■ Aim
Rewrite only the lines of the material starting with the line with "Select the Round" and going on through the line with "coord(698,348)", changing "title link" to "heading" and keeping everything else the same. Leave the pictures out of your answer.

■ Records shown
========

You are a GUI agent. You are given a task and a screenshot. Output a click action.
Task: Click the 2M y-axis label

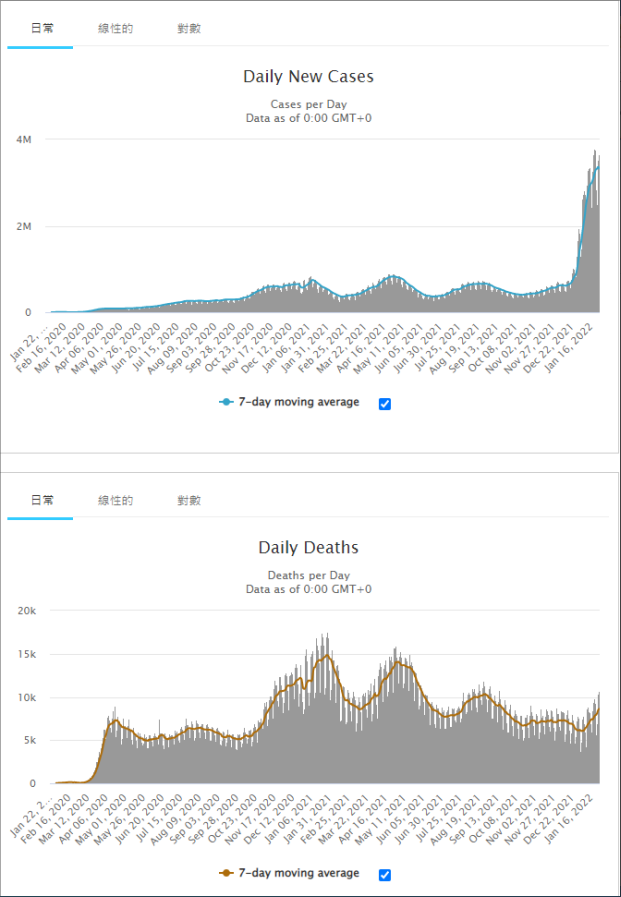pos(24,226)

========

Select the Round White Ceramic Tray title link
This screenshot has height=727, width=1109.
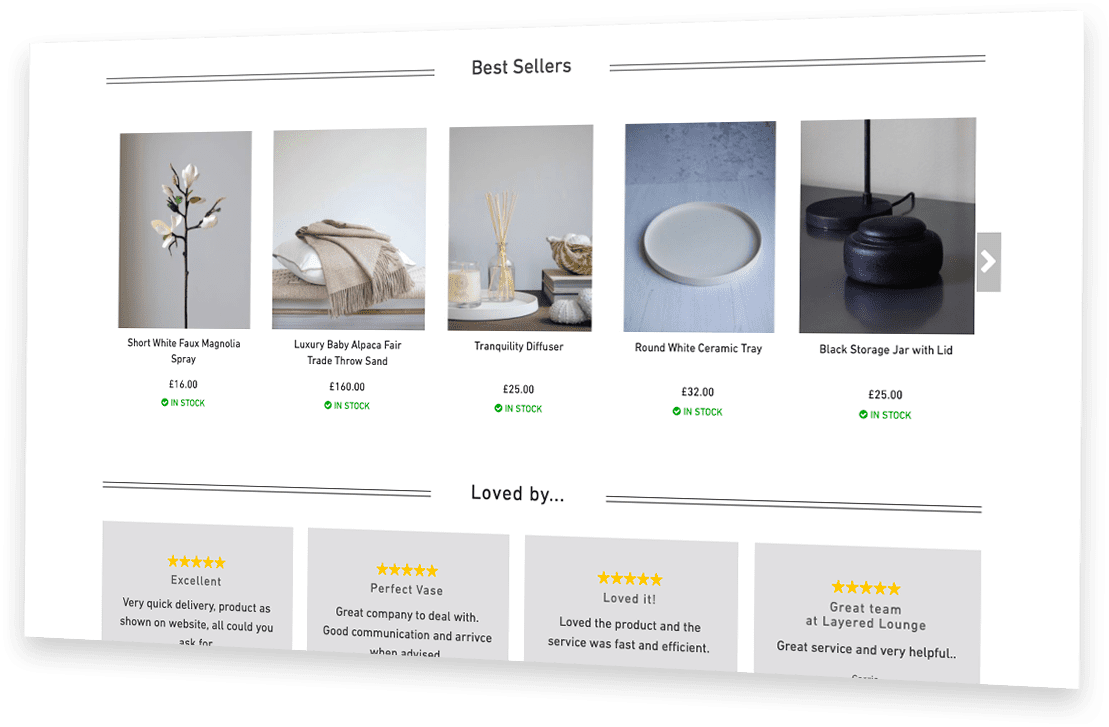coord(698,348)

========

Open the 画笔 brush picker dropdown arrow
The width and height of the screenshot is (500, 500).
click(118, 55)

========

■ Output below
Select the Round White Ceramic Tray heading
This screenshot has height=727, width=1109.
coord(698,348)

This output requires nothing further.